CRd.VN was purified, characterized the molecular weight, structure and the biological anti-tumor activities successfully
One of the targets investigated is integrins. Because integrins play multiple important roles in cancer pathology including tumor cell proliferation, angiogenesis, invasion and metastasis; disintegrins purified from snake venom have an excellent activity to bind specifically on activated integrins. Their inhibition of angiogenesis is especially for cancer treatment, which stimulates the development of most bio-drugs based on toxins. CRd.VN purified and characterized the biological activity is the most important event of toxicological field of Vietnam.
The efficient disruption of integrin-mediated interactions between tumorigenic ECM and angiogenic ECM in the tumor microenvironment seems to be critical from the therapeutic standpoint since, as recently reported.
The critical involvement of integrins in both angiogenesis and tumor invasion provides the rationale for developing therapeutic antagonists aimed at disrupting this molecularly intertwined process.
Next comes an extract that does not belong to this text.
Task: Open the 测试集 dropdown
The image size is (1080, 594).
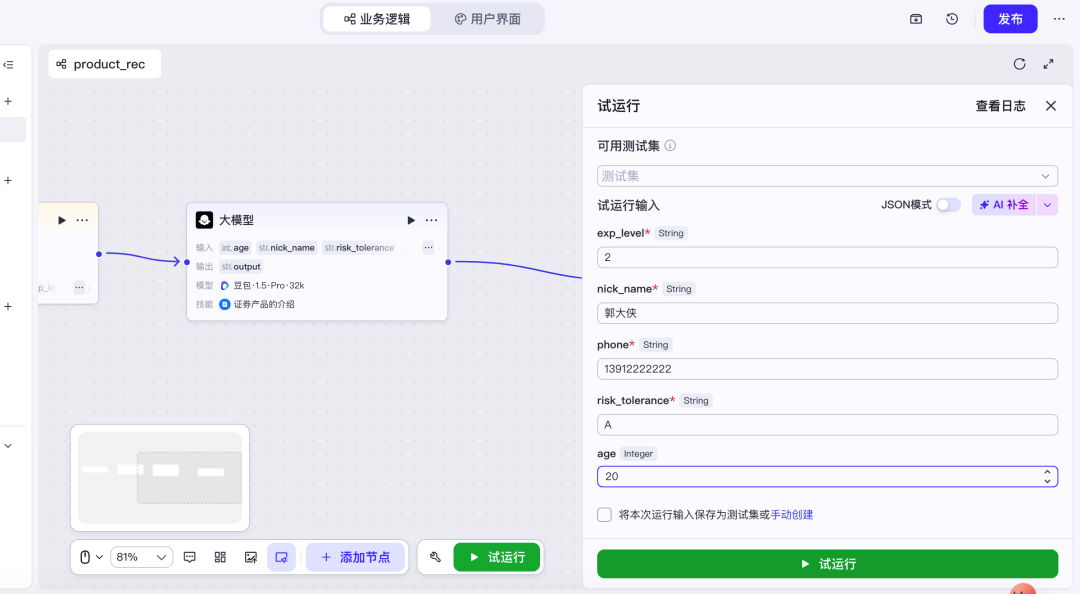Action: coord(827,176)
Most efforts of the pass were focused on anti-intergrin agents targeting the RGD-binding alphav member, a subclass of integrins thought to play pivotal roles in the regulation of pathological angiogenesis, which prompted the development of a number of small RGD-mimetics.
In this study, we showed that a disintergrin purified from CR venom of VN (CRd.VN) has the excellent biological activities on inhibition of cancer development such as the ability of cell surface binding of CRd.VN against different cell lines, the anti-migration, anti-invasion, inhibited platelet aggregation properties. CRd.VN also targets integrins αvβ3, αvβ5 and α5β1, while displaying a higher affinity than CN for integrin α5β1. For instance, recent studies have demonstrated that the usage of various anti-VEGF/PDGF strategies is linked to an increased risk of early metastasis in animal cancer models. Although the clinical relevance of these preclinical studies is not yet clear, these data support the idea that not only is there an imperative need to design novel anti-angiogenic drugs with better anti-invasive properties, also to test the impact of standard of care anti-angiogenics such as Avastin on metastasis [30-40].
We developed a novel disintegrin (CRd.VN) and showed the excellent biological activities on anti-tumor efficacy (in vitro) and (in vivo). It is a possible anti-tumor agent with clinical potential.